# ROS - Please help! Frustrated!



## Love Coding! (Aug 28, 2009)

Hello everyone,

I am in Arizona and I have a question regarding ROS.

I have a provider we both work in dermatology.  I was taught that when it came to review of systems only pertinent negatives and positives count.  My provider wants to know how she can state at least 2 review of systems?  She was taught in hospital coding that the term "noncontributory" was sufficient.  I explained to her the statement was not sufficient.  Can someone give me a statement what she can use in her dictation?  

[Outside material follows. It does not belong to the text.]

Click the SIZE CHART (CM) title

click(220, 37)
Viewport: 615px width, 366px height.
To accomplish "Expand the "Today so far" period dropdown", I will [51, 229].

Our medicare carrier is Noridian

Thank you!


----------



## FTessaBartels (Aug 28, 2009)

*ROS for dermatology*

Well ... depends on the problem. 

Skin ... "negative (or positive) for rash" or itching or scaling
Constitutional ... "no fevers"
Allergies ... "no known drug, food or environmental allergies" or "allergic to _(whatever)______"
Musculoskeletal ... "no joint pain" 

That's four likely pertinent systems just off the top of my head.

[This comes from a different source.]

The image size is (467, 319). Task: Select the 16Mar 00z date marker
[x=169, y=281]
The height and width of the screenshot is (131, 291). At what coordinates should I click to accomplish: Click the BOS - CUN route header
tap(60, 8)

Depending on your carrier you can list the pertinent positives/negatives and then state (provided it was actually DONE) "all other systems reviewed and are negative."

Hope that helps.

F Tessa Bartels, CPC, CEMC


----------



## Love Coding! (Aug 28, 2009)

FTessaBartels said:


> Well ... depends on the problem.
> 
> Skin ... "negative (or positive) for rash" or itching or scaling
> Constitutional ... "no fevers"
> ...



Hi Tessa,

Thank you for your reply...I have another question in the example you gave me, if those symptoms were in the HPI and used as elements of the HPI can you use them again for the ROS?  

Second question - Does pertinent negatives count in the HPI?  I was told that you cannot.

Thank you and you have awesome advice.

dscoder74


----------



## FTessaBartels (Aug 31, 2009)

*Double dipping*

If those specific symptoms are part of the HPI, then NO, you cannot use them for the ROS. 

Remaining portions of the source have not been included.